Long Short-Term Memory (LSTM) is a type of recurrent neural network (RNN) architecture that is specifically designed to address the vanishing gradient problem in traditional RNNs. It introduces memory cells and gating mechanisms to effectively capture long-term dependencies in sequential data.
What are the advantages of using LSTM?
Advantages of using LSTM include its ability to capture long-term dependencies, handle vanishing/exploding gradients, and mitigate the issues of information loss and gradient decay over long sequences.
How does an LSTM cell work?
An LSTM cell consists of a memory cell, an input gate, a forget gate, and an output gate. The input gate controls the flow of information into the memory cell, the forget gate controls the retention or removal of information from the cell, and the output gate controls the output of information from the cell.
What is the purpose of the memory cell in an LSTM?
The memory cell in an LSTM is responsible for storing and updating the information over time. It allows the network to selectively retain or forget information based on the input and gating mechanisms.
What is the role of the input gate in an LSTM?
The input gate in an LSTM determines how much of the new input should be stored in the memory cell. It selectively updates the cell state based on the input and the previous cell state.
What is the purpose of the forget gate in an LSTM?
The forget gate in an LSTM controls the amount of information retained in the memory cell. It decides which information from the previous cell state should be discarded based on the input and the previous hidden state.
What is the function of the output gate in an LSTM?
The output gate in an LSTM determines the amount of information that should be output from the memory cell. It applies a non-linear activation function to the current cell state and controls the flow of information to the next hidden state.
How does Gated Recurrent Unit (GRU) differ from LSTM?
Gated Recurrent Unit (GRU) is a variant of LSTM that also addresses the vanishing gradient problem but has a simpler architecture. GRU combines the input gate and the forget gate into a single update gate, reducing the number of parameters compared to LSTM.

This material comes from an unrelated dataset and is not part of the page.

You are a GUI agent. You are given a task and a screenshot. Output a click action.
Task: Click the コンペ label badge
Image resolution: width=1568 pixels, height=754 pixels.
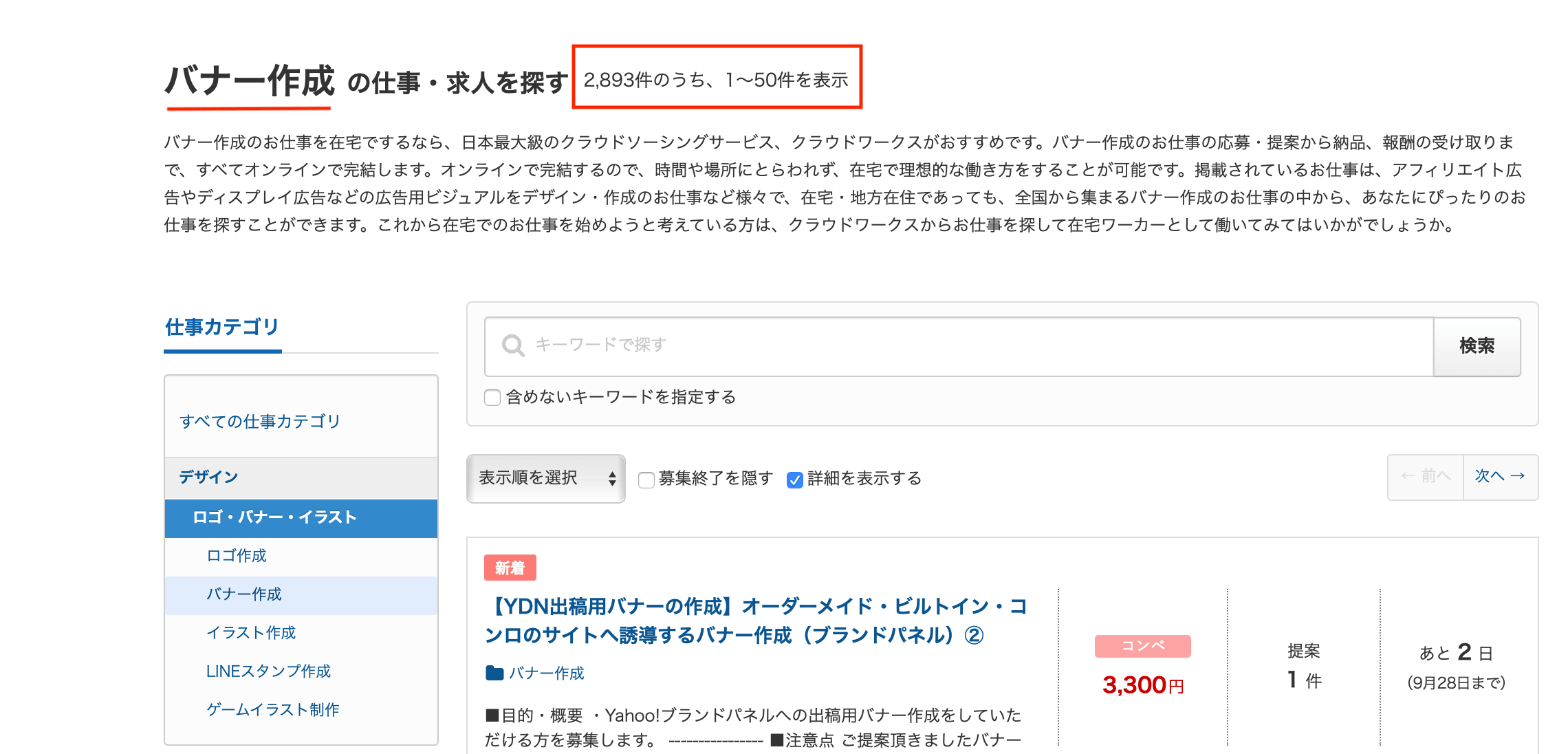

What are the advantages of using GRU?
Advantages of using GRU include its simpler architecture, which results in fewer parameters and faster training compared to LSTM. GRU is particularly useful when dealing with less complex sequential data or when computational resources are limited.
How does the update gate in GRU work?
The update gate in GRU determines the amount of information that should be updated or discarded in the current time step. It combines the roles of the input gate and forget gate in LSTM.
What is the reset gate in GRU?
The reset gate in GRU controls how much of the previous hidden state should be forgotten or retained in the current time step. It allows the model to selectively reset or preserve the memory of past information.
How are LSTMs and GRUs trained?
LSTMs and GRUs are trained using backpropagation through time (BPTT), where the gradients are computed and used to update the model parameters. The training process involves optimizing a loss function by minimizing the prediction error.
In which domains or applications are LSTMs and GRUs commonly used?
LSTMs and GRUs are commonly used in natural language processing (NLP) tasks such as language translation, sentiment analysis, text generation, and speech recognition. They are also utilized in time series analysis, anomaly detection, and other sequence-based applications.
What are some limitations of LSTMs and GRUs?
Limitations of LSTMs and GRUs include the potential for overfitting, the requirement of large amounts of data for effective training, and the computational complexity, which can make them slower to train and deploy compared to simpler models.
How do LSTMs and GRUs help address the vanishing gradient problem?
LSTMs and GRUs address the vanishing gradient problem by using gating mechanisms that selectively retain or discard information over time. This allows them to capture and propagate gradients effectively over long sequences.